燕市が入札妨害事件の再発防止策を公表
燕市は、同市が派遣している燕・弥彦総合事務組合水道局職員が今年2月15日に、公契約関係競売入札妨害容疑で逮捕されたことを受け、再発防止策(中間報告)を取りまとめた。
職員は、設計価格が記載された「平成31年度水道工事執行状況一覧表」の電子データをUSBメモリで持ち出し、株式会社カトーの社員に教示。これによりカトーは最低制限価格より1万円高いだけの金額で落札した。職員は起訴休職(無休)の処分を受けているほか、カトーも1年間の入札参加有資格者の指名停止処分を受けている。
この逮捕を受け、市では、庁内に検討プロジェクトチームを立ち上げ、再発防止策の検討を重ねてきて、3月25日に中間報告を取りまとめた。
その中間報告では
・倫理意識の高揚とコンプライアンスの徹底
・管理体制の強化と適正な人事ローテーションの実施
・情報セキュリティ対策の徹底と強化
・入札・契約制度の見直し
を掲げている。
このうち、「管理体制の強化と適正な人事ローテーションの実施」では、管理体制を強化するため、弥彦村と協議をしたうえで、同組合の副管理者を複数制にするよう次回の燕・弥彦総合事務組合議会に、組合規約の一部改正を提案するという。具体的には。副管理者を弥彦村長の1人から、弥彦村長、燕市副市長の2人にする改正案を提案する。
また、起訴後に行った職員への事情聴取から、不正行為の発端が、長年の仕事上の付き合いが個人的な交際にまで発展したことによるものであることが判明したことから、弊害が生じないよう、適正な人事ローテーションを実施する(なお不正行為をした職員の水道局の継続勤務年数は15年目だったという)。

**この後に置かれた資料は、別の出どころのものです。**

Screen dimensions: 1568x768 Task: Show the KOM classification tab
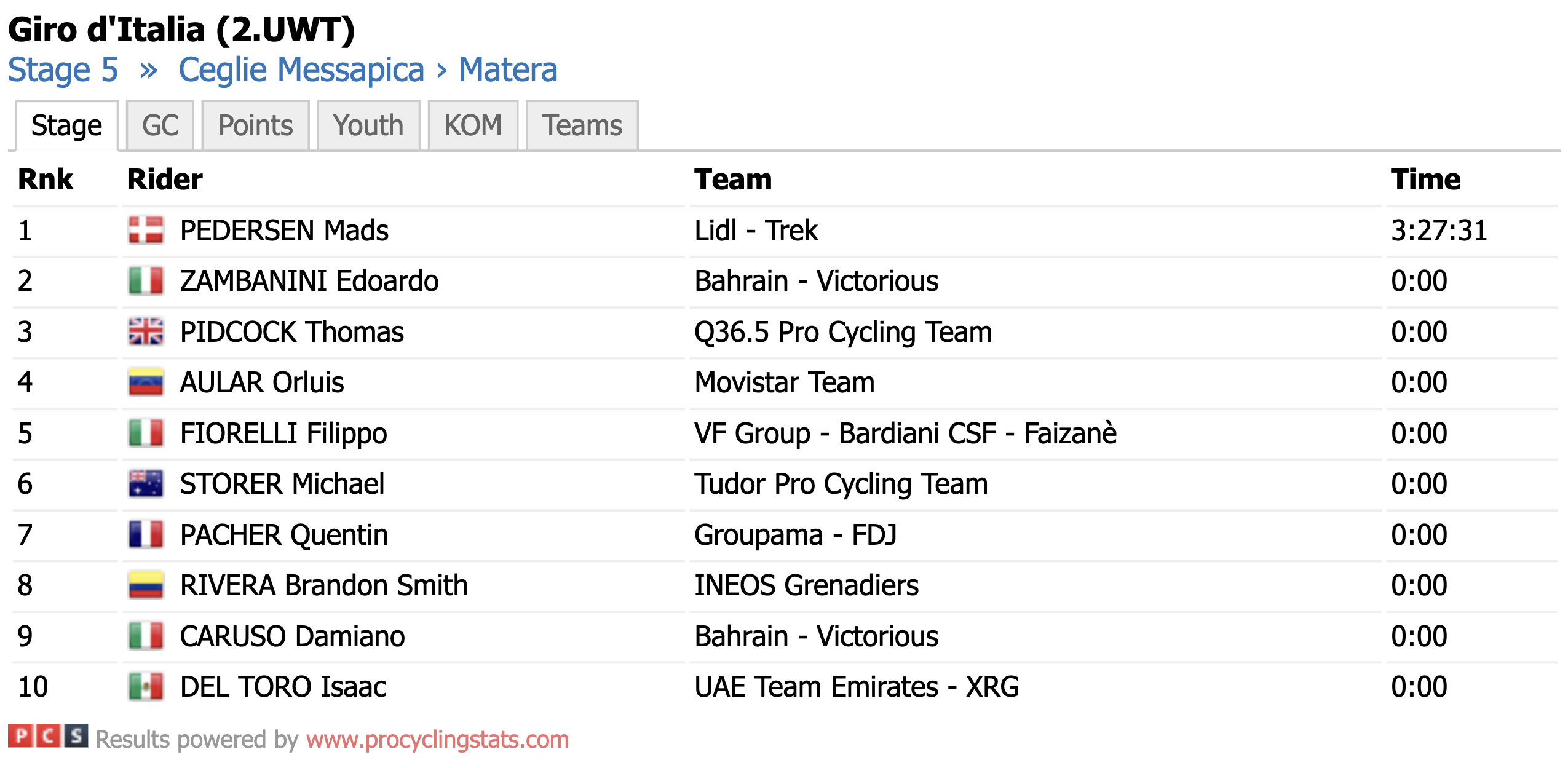click(x=473, y=125)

「情報セキュリティ対策の徹底と強化」では、適切な文書保管体制を徹底的に推し進める。
今回の不正行為の発生を受け、水道局の情報管理の実態を点検したところ、担当以外の職員が閲覧できる文書フォルダに文書が保管されていたケースがあったことから、あらためて全庁をあげて対策の徹底と強化を進めるもの。

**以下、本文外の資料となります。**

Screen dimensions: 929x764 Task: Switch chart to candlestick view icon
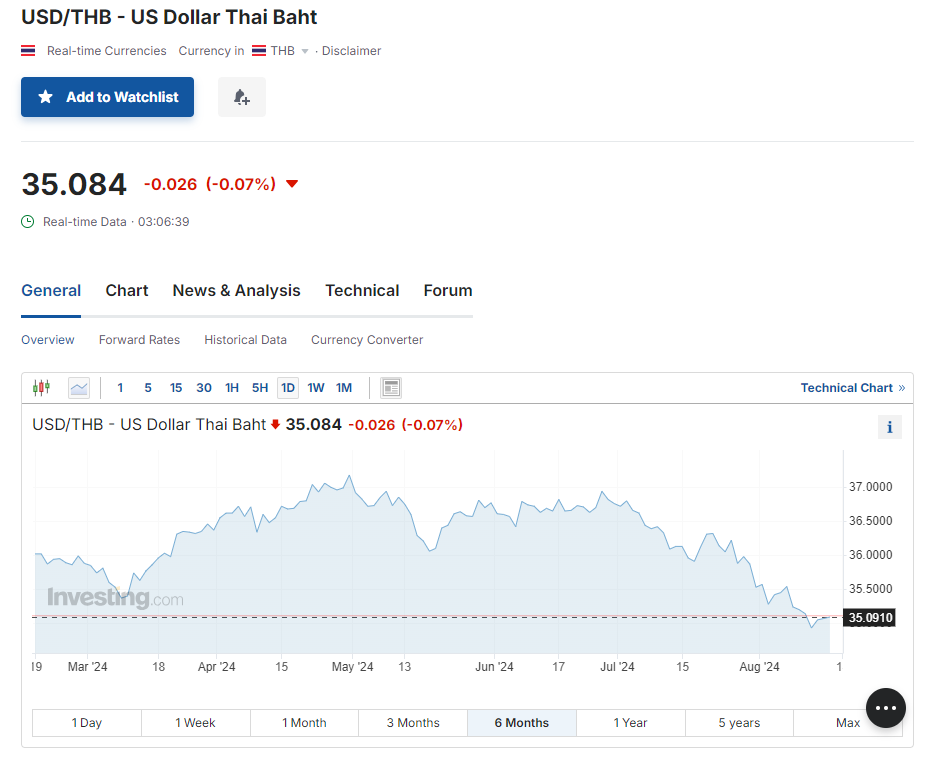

入札・契約制度の見直しでは、指名停止期間の厳格化などを検討するほか、近年、ほかの自治体で導入が進められている制度(あらかじめ最低制限価格を設定せず、入札後に一定の条件のもと、最低制限価格が算出される制度)の導入を検討する。
最終報告は、他自治体の入札・契約制度の事例調査などを行い、9月末までに取りまとめる予定だ。